In this manner lived the twenty-eight tribes of Sheep Eaters, carving their history on granite walls, building their homes permanently among the snowy peaks where they held communion with the sun, and worshipping at their altar on Bald Mountain, which seems likely to remain until the Sheep Eaters are awakened by Gabriel's trumpet on the morning of the resurrection.

Never having been taught differently, they believed in gods, chief of which was the sun, and consecrated their lives to them; and their eternal happiness will be complete in the great Happy Region where all is bright and warm. The great wheel, or shrine, of this people is eighty feet across the face, and has twenty-eight spokes, representing the twenty-eight tribes of their race. At the center or hub there is a house of stone, where Red Eagle held the position of chief or leader of all the tribes. Facing the north-east was the house of the god of plenty, and on the south-east faced the house of the goddess of beauty; and due west was the beautifully built granite cave dedicated to the sun god, and from this position the services were supposed to be directed by him. Standing along the twenty-eight spokes were the worshippers, chanting their songs of praise to the heavens, while their sun dial on earth was a true copy of the sun.

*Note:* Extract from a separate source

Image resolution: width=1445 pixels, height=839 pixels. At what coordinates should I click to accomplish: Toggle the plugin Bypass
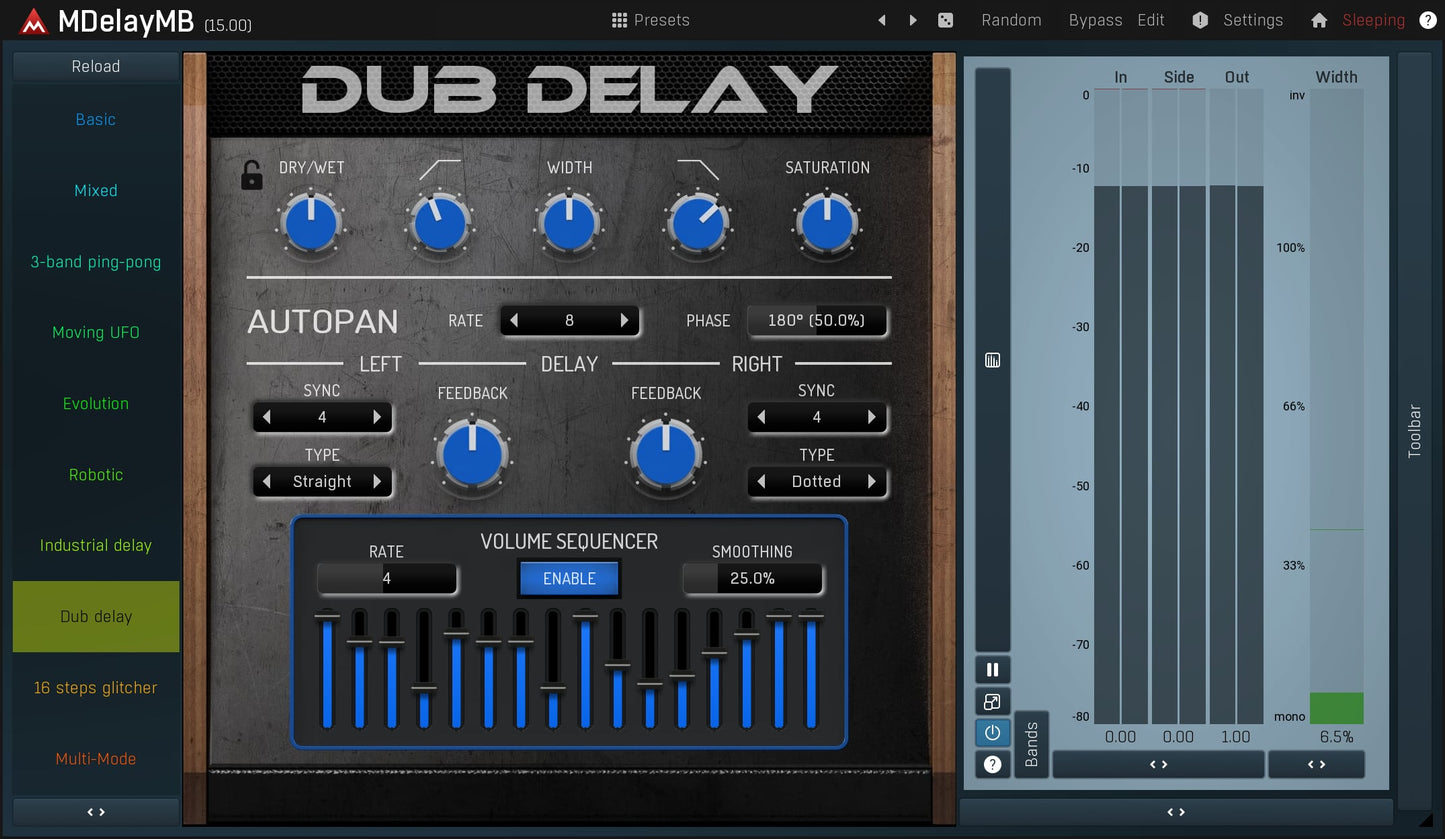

A short time ago I learned that among the Mountain Crows there lived an old woman, who was the very last of her tribe, and who was so old she seemed like a spirit from another world. She had outlived her people and had wandered away from her home on the mountains into the valleys, living on berries and wild fruit as she wandered. She alone could read the painted rocks and tell their meaning, and could relate the past glories of the tribe and the methods of the arrow makers, who transformed the obsidian into the finished arrows ready to kill the mountain ram.

I was very anxious to see this creature, who had outlived her race and her usefulness, and so one day I saddled my horse, Billie, put on my cartridge belt, took my rifle in my hand, and set out for the mountains where I knew a small band of Mountain Crows were hunting buffalo on Wind River.

After a long ride I passed Bovay Creek and struck the Buffalo Trail, which led directly toward the mountains. It soon headed toward the south and I crossed a mountain stream and headed toward the Big Horn Canyon. I had gone about two miles when I discovered something to my right sitting on the remains of a mountain cedar, and in a moment I was on the scene. I pulled up my horse and dismounted and discovered that I had found the object of my search, the Sheep Eater squaw.

CHAPTER II

THE OLD SQUAW'S TALE

Passing the Big Horn Canyon, where the rushing waters were beaten into spray, and where granite walls were shining like great sapphires reflected in the sun's bright rays, I wondered how many centuries it took to chisel that mighty water way fifty-two miles through this tortuous mountain. Perpendicular walls of fully 2000 feet are standing sentinels above this silvery water which goes roaring and foaming through the narrow abyss.

The golden eagle closes its wings and falls through space like a rocket from some unknown world, uttering a scream that resounds like a crash of lightning. The Big Horn, proudly perched on yonder crag, bids defiance to all living creatures. For fifteen miles this box canyon has cut through the backbone of the mountains and holds the clear waters as in the palm of one's hand. At the mouth of the canyon, where the waters flow calm as a summer lake, as though tired from their terrible journey, the rounded boulders, the white sands and quartz that have passed through, are resting, peaceful as the wild rose which waves to and fro in the spring zephyrs.